[Aim] Quote the lines below exactly, starting with the line containing "Task: Click the April 15, 2024 date label" and ending with the line containing "coord(125,31)", including both.

═══

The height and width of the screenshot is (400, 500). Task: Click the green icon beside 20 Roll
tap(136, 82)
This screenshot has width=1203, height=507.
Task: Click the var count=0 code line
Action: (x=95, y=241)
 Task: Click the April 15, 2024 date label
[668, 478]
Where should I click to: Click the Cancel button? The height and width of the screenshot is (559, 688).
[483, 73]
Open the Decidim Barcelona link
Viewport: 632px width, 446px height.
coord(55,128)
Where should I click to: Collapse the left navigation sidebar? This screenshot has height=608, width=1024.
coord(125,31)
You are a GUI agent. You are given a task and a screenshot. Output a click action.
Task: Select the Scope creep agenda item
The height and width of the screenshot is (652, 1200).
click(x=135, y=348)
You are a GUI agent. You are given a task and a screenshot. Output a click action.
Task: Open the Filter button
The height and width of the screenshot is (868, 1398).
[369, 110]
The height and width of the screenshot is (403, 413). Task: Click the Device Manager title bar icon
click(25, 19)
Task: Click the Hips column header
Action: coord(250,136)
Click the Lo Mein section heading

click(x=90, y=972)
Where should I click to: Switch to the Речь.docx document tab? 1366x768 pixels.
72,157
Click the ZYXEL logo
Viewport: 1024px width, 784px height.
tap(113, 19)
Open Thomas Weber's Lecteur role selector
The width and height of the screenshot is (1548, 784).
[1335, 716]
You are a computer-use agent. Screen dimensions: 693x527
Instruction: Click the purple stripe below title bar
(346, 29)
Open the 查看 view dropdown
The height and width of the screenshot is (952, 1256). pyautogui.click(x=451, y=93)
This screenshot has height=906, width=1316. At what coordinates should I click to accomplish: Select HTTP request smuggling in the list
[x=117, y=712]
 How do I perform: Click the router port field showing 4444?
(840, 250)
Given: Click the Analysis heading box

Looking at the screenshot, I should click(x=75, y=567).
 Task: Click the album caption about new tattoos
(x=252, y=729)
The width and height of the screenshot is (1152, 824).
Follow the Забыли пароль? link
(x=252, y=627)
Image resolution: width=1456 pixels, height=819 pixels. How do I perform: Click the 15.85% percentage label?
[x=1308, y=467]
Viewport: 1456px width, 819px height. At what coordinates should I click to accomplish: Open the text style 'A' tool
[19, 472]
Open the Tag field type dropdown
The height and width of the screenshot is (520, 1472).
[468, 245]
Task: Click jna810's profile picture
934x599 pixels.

═══

[Problem solution]
 Task: Click the April 15, 2024 date label
[668, 478]
Where should I click to: Click the Cancel button? The height and width of the screenshot is (559, 688).
[483, 73]
Open the Decidim Barcelona link
Viewport: 632px width, 446px height.
coord(55,128)
Where should I click to: Collapse the left navigation sidebar? This screenshot has height=608, width=1024.
coord(125,31)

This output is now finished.